→ WHAT YOU SHOULD DO: The full listing must be reproduced exactly as given.

→ SUPPLIED RECORDS:
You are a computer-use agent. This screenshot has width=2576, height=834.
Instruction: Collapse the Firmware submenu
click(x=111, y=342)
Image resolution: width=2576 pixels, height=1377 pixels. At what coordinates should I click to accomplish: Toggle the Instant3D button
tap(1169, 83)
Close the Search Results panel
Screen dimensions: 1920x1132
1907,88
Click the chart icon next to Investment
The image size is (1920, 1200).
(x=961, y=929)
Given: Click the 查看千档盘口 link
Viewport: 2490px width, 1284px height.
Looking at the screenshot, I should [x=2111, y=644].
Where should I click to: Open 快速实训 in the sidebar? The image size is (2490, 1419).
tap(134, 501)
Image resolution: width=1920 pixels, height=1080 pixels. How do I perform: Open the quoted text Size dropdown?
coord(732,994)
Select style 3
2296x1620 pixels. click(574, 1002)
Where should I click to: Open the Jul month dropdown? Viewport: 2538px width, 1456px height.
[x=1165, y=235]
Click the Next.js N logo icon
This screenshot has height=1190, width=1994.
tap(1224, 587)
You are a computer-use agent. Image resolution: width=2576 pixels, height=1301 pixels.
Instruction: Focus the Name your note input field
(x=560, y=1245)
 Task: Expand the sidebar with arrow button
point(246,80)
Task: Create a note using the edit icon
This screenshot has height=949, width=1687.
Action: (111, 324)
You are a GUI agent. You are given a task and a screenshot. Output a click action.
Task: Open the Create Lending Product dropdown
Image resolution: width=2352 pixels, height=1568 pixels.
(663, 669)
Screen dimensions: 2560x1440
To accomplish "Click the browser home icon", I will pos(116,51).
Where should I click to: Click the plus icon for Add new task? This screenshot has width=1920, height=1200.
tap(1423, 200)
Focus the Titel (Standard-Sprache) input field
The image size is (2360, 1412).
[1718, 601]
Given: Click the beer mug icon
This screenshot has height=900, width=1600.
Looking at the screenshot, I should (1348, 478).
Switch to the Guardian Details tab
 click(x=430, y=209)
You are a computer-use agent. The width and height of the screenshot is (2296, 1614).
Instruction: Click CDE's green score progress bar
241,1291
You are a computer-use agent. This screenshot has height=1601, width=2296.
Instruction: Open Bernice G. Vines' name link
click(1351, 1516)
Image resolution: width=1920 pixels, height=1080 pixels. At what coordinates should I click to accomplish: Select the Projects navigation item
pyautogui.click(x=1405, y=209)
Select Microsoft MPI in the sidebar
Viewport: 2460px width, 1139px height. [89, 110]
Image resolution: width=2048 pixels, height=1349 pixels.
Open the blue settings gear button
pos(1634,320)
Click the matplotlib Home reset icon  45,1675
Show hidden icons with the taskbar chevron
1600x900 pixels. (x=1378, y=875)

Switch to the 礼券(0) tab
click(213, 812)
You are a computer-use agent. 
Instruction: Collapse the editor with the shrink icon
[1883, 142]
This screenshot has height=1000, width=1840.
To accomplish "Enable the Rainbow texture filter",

→ RESPONSE AREA:
You are a computer-use agent. This screenshot has width=2576, height=834.
Instruction: Collapse the Firmware submenu
click(x=111, y=342)
Image resolution: width=2576 pixels, height=1377 pixels. At what coordinates should I click to accomplish: Toggle the Instant3D button
tap(1169, 83)
Close the Search Results panel
Screen dimensions: 1920x1132
1907,88
Click the chart icon next to Investment
The image size is (1920, 1200).
(x=961, y=929)
Given: Click the 查看千档盘口 link
Viewport: 2490px width, 1284px height.
Looking at the screenshot, I should [x=2111, y=644].
Where should I click to: Open 快速实训 in the sidebar? The image size is (2490, 1419).
tap(134, 501)
Image resolution: width=1920 pixels, height=1080 pixels. How do I perform: Open the quoted text Size dropdown?
coord(732,994)
Select style 3
2296x1620 pixels. click(574, 1002)
Where should I click to: Open the Jul month dropdown? Viewport: 2538px width, 1456px height.
[x=1165, y=235]
Click the Next.js N logo icon
This screenshot has height=1190, width=1994.
tap(1224, 587)
You are a computer-use agent. Image resolution: width=2576 pixels, height=1301 pixels.
Instruction: Focus the Name your note input field
(x=560, y=1245)
 Task: Expand the sidebar with arrow button
point(246,80)
Task: Create a note using the edit icon
This screenshot has height=949, width=1687.
Action: (111, 324)
You are a GUI agent. You are given a task and a screenshot. Output a click action.
Task: Open the Create Lending Product dropdown
Image resolution: width=2352 pixels, height=1568 pixels.
(663, 669)
Screen dimensions: 2560x1440
To accomplish "Click the browser home icon", I will pos(116,51).
Where should I click to: Click the plus icon for Add new task? This screenshot has width=1920, height=1200.
tap(1423, 200)
Focus the Titel (Standard-Sprache) input field
The image size is (2360, 1412).
[1718, 601]
Given: Click the beer mug icon
This screenshot has height=900, width=1600.
Looking at the screenshot, I should (1348, 478).
Switch to the Guardian Details tab
 click(x=430, y=209)
You are a computer-use agent. The width and height of the screenshot is (2296, 1614).
Instruction: Click CDE's green score progress bar
241,1291
You are a computer-use agent. This screenshot has height=1601, width=2296.
Instruction: Open Bernice G. Vines' name link
click(1351, 1516)
Image resolution: width=1920 pixels, height=1080 pixels. At what coordinates should I click to accomplish: Select the Projects navigation item
pyautogui.click(x=1405, y=209)
Select Microsoft MPI in the sidebar
Viewport: 2460px width, 1139px height. [89, 110]
Image resolution: width=2048 pixels, height=1349 pixels.
Open the blue settings gear button
pos(1634,320)
Click the matplotlib Home reset icon  45,1675
Show hidden icons with the taskbar chevron
1600x900 pixels. (x=1378, y=875)

Switch to the 礼券(0) tab
click(213, 812)
You are a computer-use agent. 
Instruction: Collapse the editor with the shrink icon
[1883, 142]
This screenshot has height=1000, width=1840.
To accomplish "Enable the Rainbow texture filter",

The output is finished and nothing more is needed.